Dari sisi pelaksanaan, Ade Tias M, Analis Kebijakan Muda BGN menjelaskan, program ini dirancang tidak hanya untuk memenuhi kebutuhan makan anak usia sekolah, tetapi juga membentuk kebiasaan makan sehat di masyarakat. Edukasi gizi menjadi salah satu komponen yang terus diperkuat.
“Program ini tidak hanya fokus pada makanan bergizi, tetapi juga membangun kesadaran bahwa gizi adalah fondasi kemajuan bangsa,” kata Ade.
Perwakilan Dinas Sosial Kota Bekasi, Ester, menambahkan bahwa koordinasi antarinstansi menjadi kunci agar program berjalan efektif. Mulai dari penyediaan bahan pangan, pemilihan menu, hingga pendistribusian makanan kepada peserta didik harus dilakukan secara terpadu.

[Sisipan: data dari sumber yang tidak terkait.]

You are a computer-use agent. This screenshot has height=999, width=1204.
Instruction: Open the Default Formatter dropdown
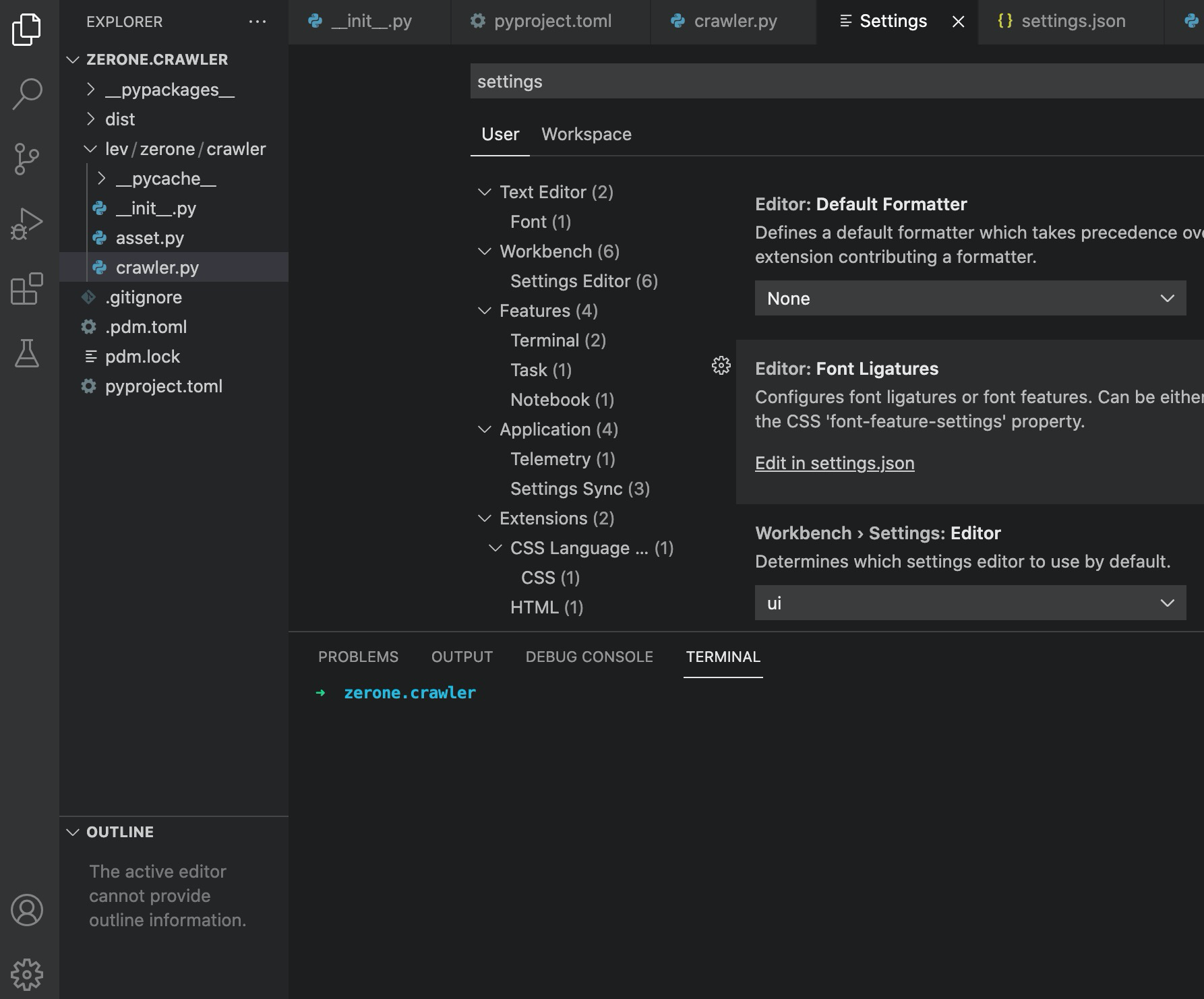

“Semua pihak harus terlibat agar setiap anak mendapat kesempatan tumbuh sehat dan belajar lebih baik,” ujarnya.
Ester menyebut Kota Bekasi siap menjadi daerah percontohan pelaksanaan MBG di wilayah perkotaan yang padat penduduk. Ia menilai partisipasi masyarakat, sekolah, tenaga kesehatan, dan tokoh lokal sangat penting untuk memperkuat sistem pengawasan pangan di tingkat komunitas.
Selain pemenuhan makanan, keberhasilan program juga bergantung pada edukasi gizi yang berkelanjutan. Peningkatan pemahaman masyarakat mengenai pola makan seimbang diharapkan mampu memperluas dampak program, baik di sekolah maupun di lingkungan keluarga.